Wee has longstanding interest in combining user experience and technology, and has been able to translate some of her earlier work with collaboration tools to networking more broadly, to support a wider group of ‘users’ that would include the operations staff, end users and the developer. And while organizations may need to develop some constructs around groups and policy control – “you don’t want every app developer programming the network at a deep level,” she added – to reserve some control to the IT and network professional, there is also information generated by the network that the developer can leverage to optimize app delivery. As they learn to communicate via new software interfaces, Wee believes the network professional can also be viewed as a ‘developer’ – a “power user of software systems” who understands what the network is capable of and who may work with a coder who represents the interface.
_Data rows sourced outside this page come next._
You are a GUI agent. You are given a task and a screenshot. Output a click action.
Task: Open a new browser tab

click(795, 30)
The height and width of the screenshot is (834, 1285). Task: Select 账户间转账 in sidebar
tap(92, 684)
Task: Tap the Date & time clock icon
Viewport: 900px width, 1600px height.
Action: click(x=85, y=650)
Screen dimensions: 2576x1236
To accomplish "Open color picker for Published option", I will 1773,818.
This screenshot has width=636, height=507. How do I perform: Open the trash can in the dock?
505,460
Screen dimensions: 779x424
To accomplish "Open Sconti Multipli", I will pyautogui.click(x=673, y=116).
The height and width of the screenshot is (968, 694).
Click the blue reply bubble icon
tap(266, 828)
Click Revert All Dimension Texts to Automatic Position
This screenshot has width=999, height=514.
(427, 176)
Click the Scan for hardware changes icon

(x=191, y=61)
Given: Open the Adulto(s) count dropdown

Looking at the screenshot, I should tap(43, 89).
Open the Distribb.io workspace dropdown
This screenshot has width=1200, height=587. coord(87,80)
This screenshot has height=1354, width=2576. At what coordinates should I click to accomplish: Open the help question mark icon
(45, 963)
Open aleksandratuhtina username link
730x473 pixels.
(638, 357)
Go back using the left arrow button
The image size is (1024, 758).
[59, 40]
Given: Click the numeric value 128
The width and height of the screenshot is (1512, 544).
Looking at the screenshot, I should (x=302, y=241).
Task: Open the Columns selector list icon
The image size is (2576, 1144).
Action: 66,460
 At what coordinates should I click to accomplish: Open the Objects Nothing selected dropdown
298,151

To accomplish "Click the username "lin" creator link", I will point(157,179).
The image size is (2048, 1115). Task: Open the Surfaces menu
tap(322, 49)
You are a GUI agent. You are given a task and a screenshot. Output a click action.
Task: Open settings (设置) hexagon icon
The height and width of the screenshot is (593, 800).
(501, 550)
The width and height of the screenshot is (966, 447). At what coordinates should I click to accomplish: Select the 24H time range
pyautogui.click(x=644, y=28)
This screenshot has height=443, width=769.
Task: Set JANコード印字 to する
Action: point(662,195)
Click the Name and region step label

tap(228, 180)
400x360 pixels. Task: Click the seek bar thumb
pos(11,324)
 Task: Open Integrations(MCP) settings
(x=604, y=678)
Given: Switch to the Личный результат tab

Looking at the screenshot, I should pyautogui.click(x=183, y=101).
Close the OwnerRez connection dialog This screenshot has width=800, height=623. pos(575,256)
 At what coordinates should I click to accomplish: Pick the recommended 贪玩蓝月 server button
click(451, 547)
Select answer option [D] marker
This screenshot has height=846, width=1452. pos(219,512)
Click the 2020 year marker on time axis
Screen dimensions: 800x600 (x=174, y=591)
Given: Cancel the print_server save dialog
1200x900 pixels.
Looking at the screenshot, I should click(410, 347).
But with programmable networks, the app developer can also use networking data to create new services or businesses that enhance network performance and management, or build new vertical or business applications that can be grouped according to different policy and priority, can request varying levels of QoS and security, or can easily onboard a new device. “The level of programmability and instruction that the IT and the app developer will use will be a little bit different, but they can both benefit in different ways.” In Dev/Net, she explained, Cisco is working to train, educate and encourage each type of developer, whatever their starting point – simple code and APIs for the administrator, and networking 101 for the app developer – and through this education provide the support needed for better communication between IT and development teams. With some knowledge and control of infrastructure, the developer is better equipped to assume ownership of a project; with better understanding and ability to provision and program policy for specific applications, networking and IT are also engaged. Ultimately, the intuitive network may join the ranks of the conversation starters, a tool to help the app developer and the infrastructure provider improve Dev/Ops processes, and with it, app operation and time to value.